Don't get me wrong. There are plenty of advantages to socking away money in a Roth IRA. My fellow Fool Michael Douglass recently made a great argument for why he's a fan of those plans. Roth IRAs are a good fit for Michael, but our situations are different. So, while he (and many others) prefer Roth IRAs for their savings, I prefer using a traditional IRA. Here's why.

No. 1: Reality sets in

It's tempting to extrapolate our current income into the future and assume the best, but the reality is that most of us will pay a lower tax rate in retirement than we do now.

A row of increasingly larger pink piggy banks on a table.


In my case, even if I retire with a $1 million nest egg, I'll only be withdrawing about $40,000 per year in retirement, assuming I stick to the 4% rule. If I don't need the money sooner, then I'll only be forced to take about $36,000 out of my traditional IRA when required minimum distributions kick in beginning at age 70.  

Admittedly, I have no idea what tax rates will be in the future, but I'm betting that the income tax rates on those relatively small withdrawal amounts will be lower than the tax rate I'm paying now.

After the passage of tax reform this month, I expect to be in the 22% tax bracket next year. For comparison, if I were retiring next year and withdrawing $40,000, my tax rate would be 12%. For this reason, I'd rather have the tax break associated with making pre-tax contributions to a tax-deductible IRA now than the tax break associated with making post-tax contributions to a Roth IRA later.

The word tax is spelled out in capital letters atop of a pile of banded paper currency.


No. 2: Bird in the hand

Because traditional IRAs are funded with pre-tax dollars, I get tax savings up front that I can invest or use to avoid high-interest credit card debt, and thanks to compound interest, those are substantial benefits over time. 
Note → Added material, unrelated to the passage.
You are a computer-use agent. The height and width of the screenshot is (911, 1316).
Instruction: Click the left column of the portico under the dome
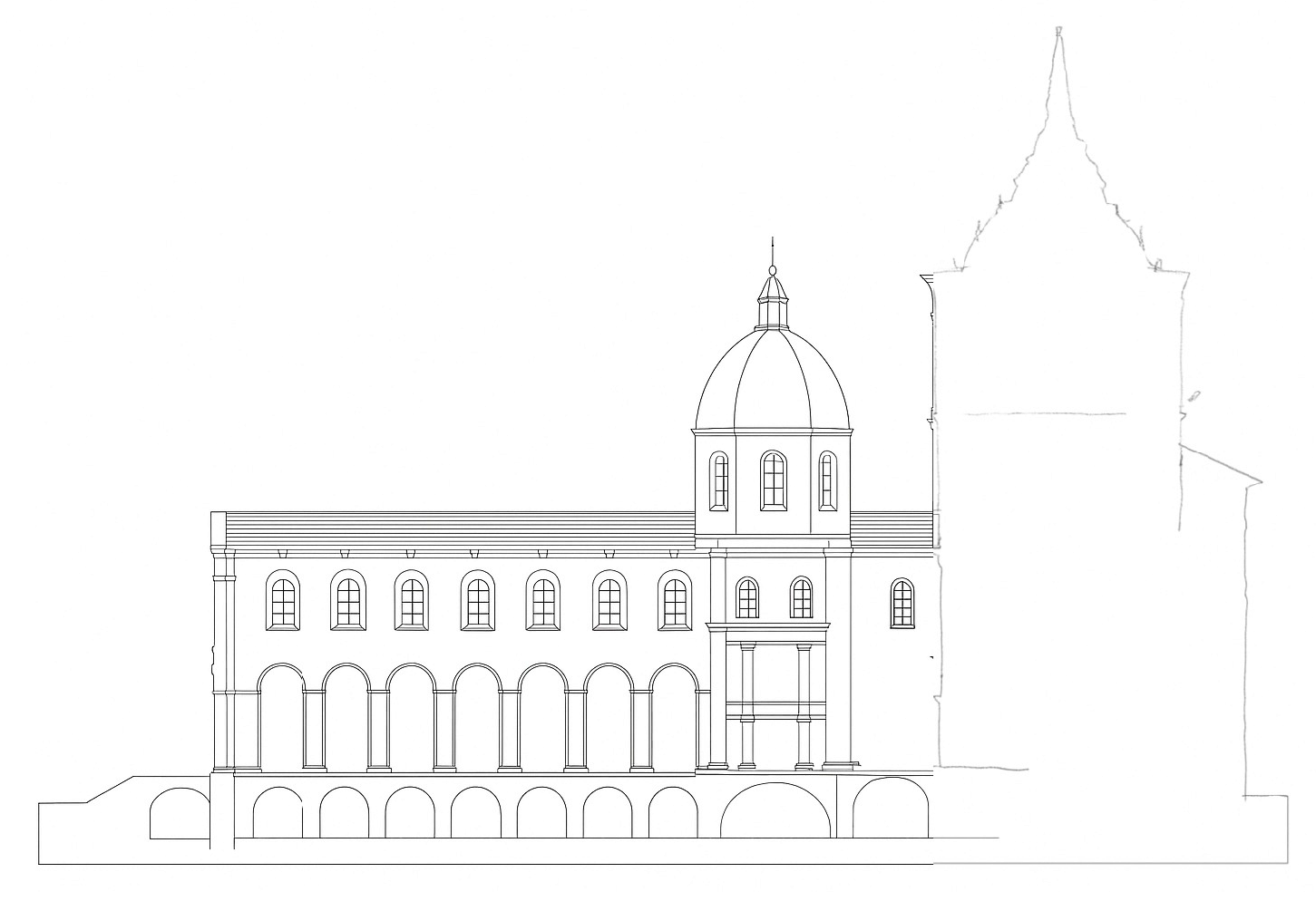click(747, 703)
In 2018, the contribution limit for a regular traditional IRA is $5,500, or $6,500, for those age 50 and up. So, if I contribute $5,500 to a traditional IRA in 2018, it would produce a $1,210 tax savings for me, based on my 22% marginal tax rate. If I did that every year for 20 years and invested my savings in a low-cost S&P 500 ETF that earns a hypothetical 7% annually, I'll have increased my nest egg by about $50,000.

In my situation, though, my savings will be bigger than that because I've established a SEP IRA. SEP IRAs are a type of traditional IRA that small businesses (and independent financial writers like me) can use to save more money and claim a bigger tax deduction. In 2018, I can contribute the lesser of 25% of income or $55,000 per year to my SEP IRA.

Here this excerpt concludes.